Como a Êxito atua em Dívidas Bancárias
A dívida bancária chega à Justiça, na maior parte das vezes, por execução: como a cédula de crédito bancário e outros contratos bancários são títulos executivos, o banco não precisa provar que você deve — ele já pede diretamente a penhora de bens. O devedor é citado para pagar em três dias e tem quinze dias para apresentar embargos, a defesa própria da execução.
Estar sendo executado não significa estar sem defesa. Nos embargos é possível discutir juros abusivos, encargos não contratados, valores cobrados em duplicidade e erros de cálculo — e é comum que o valor exigido pelo banco diminua de forma relevante. A lei também permite pedir o parcelamento do débito: depositado 30% do valor, o restante pode ser pago em até seis parcelas mensais corrigidas.
Há bens que o banco não pode tomar. Salário, aposentadoria e pensão são impenhoráveis, com exceções limitadas; a poupança também é protegida até quarenta salários mínimos; e o imóvel onde a família mora é, em regra, bem de família e não pode ser penhorado por dívidas comuns.

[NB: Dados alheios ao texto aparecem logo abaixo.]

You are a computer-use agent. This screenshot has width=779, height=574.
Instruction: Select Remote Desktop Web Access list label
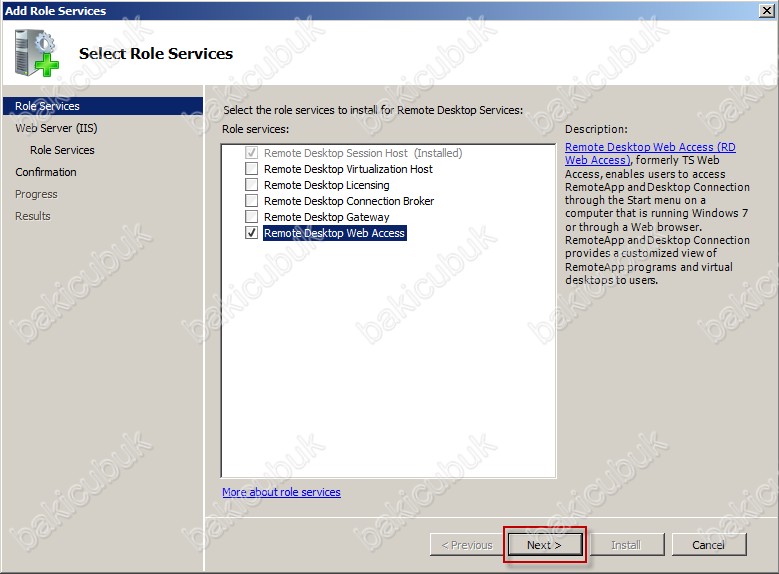tap(334, 233)
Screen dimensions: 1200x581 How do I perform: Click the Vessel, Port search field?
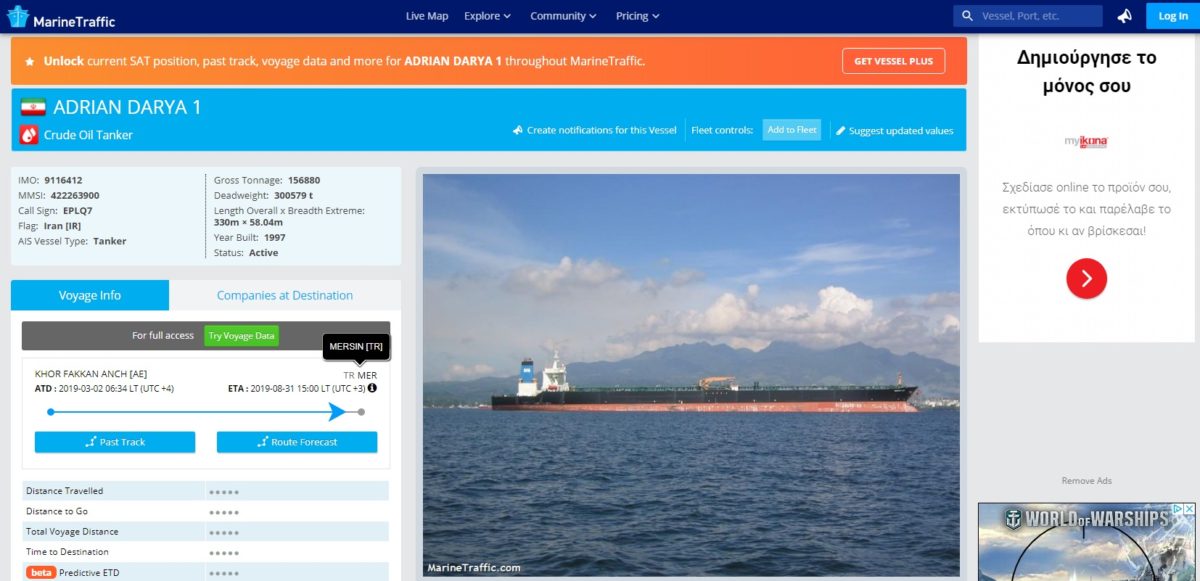[1038, 16]
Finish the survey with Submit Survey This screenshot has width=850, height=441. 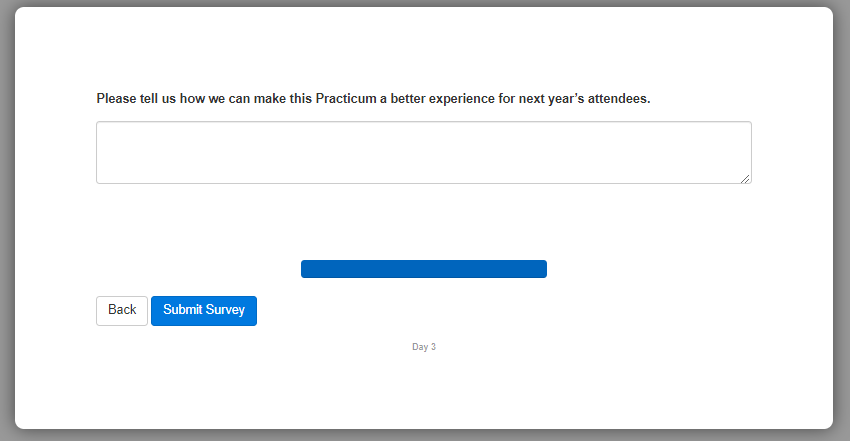tap(204, 311)
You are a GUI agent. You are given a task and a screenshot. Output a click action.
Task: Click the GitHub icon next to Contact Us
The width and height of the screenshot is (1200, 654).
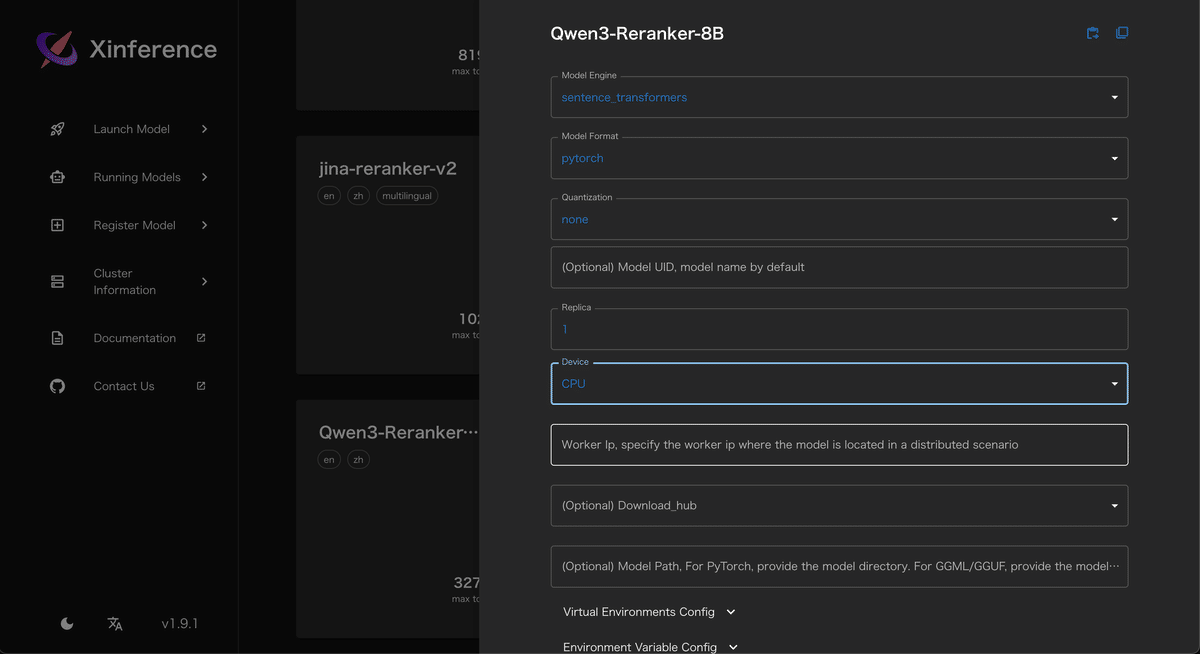pos(57,386)
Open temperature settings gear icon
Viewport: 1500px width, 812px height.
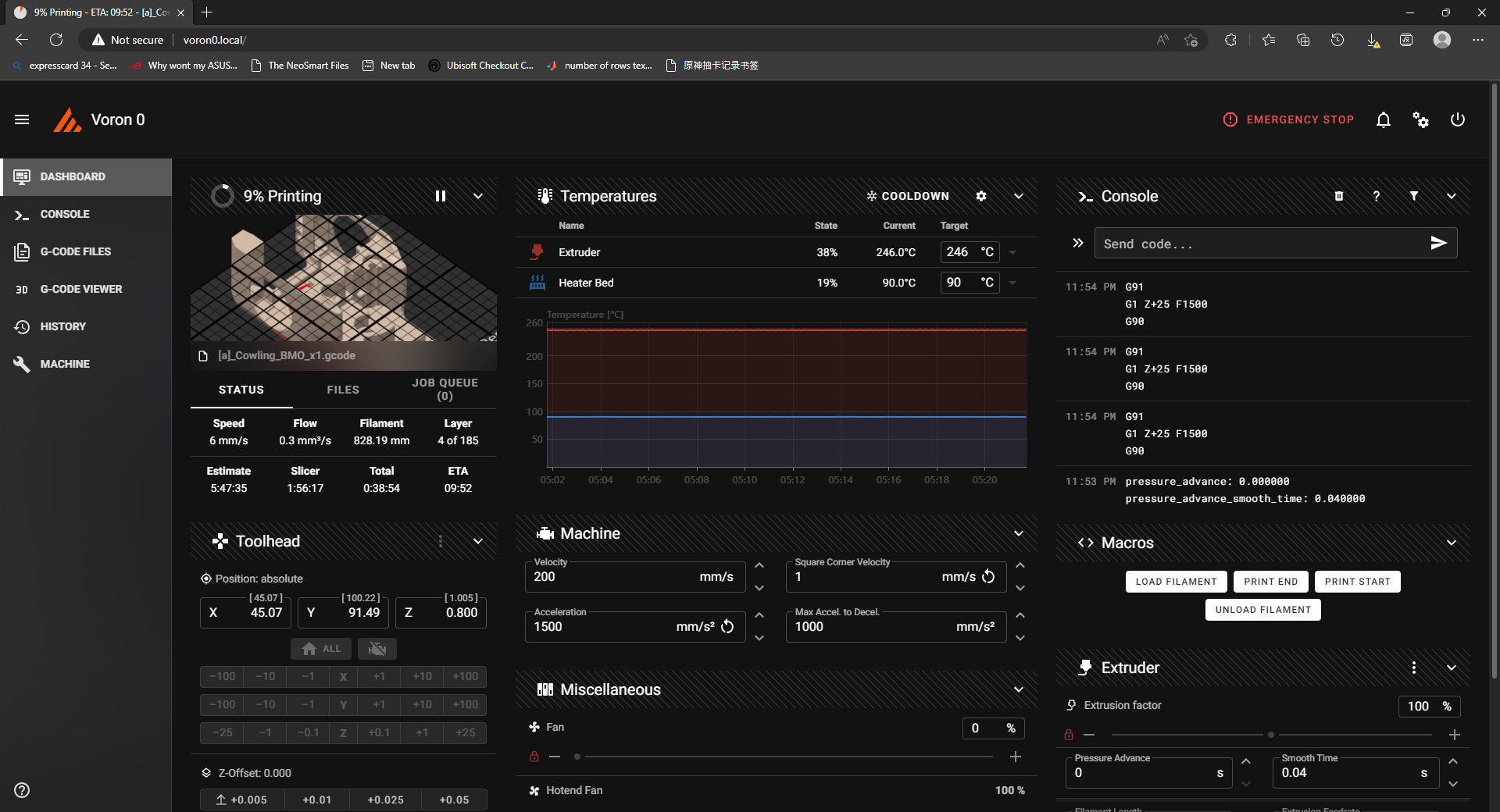[981, 196]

No financiamento de veículo com alienação fiduciária, o atraso permite ao banco pedir a busca e apreensão. Depois de cumprida a liminar, o devedor tem cinco dias para pagar a integralidade da dívida e reaver o carro. Mesmo depois disso, a venda do veículo pelo banco precisa ser feita por valor justo, e o saldo deve ser prestado em contas.
Quando chegou uma citação
O prazo de embargos corre a partir da juntada do comprovante de citação no processo. Perder esse prazo reduz muito as possibilidades de defesa.
Quando a conta foi bloqueada
Bloqueios sobre salário, aposentadoria ou poupança até o limite legal podem ser desfeitos rapidamente, com pedido no próprio processo.
Quando o carro está ameaçado
Atraso em financiamento de veículo exige ação rápida: há prazo curto para purgar a mora e reaver o bem depois da apreensão.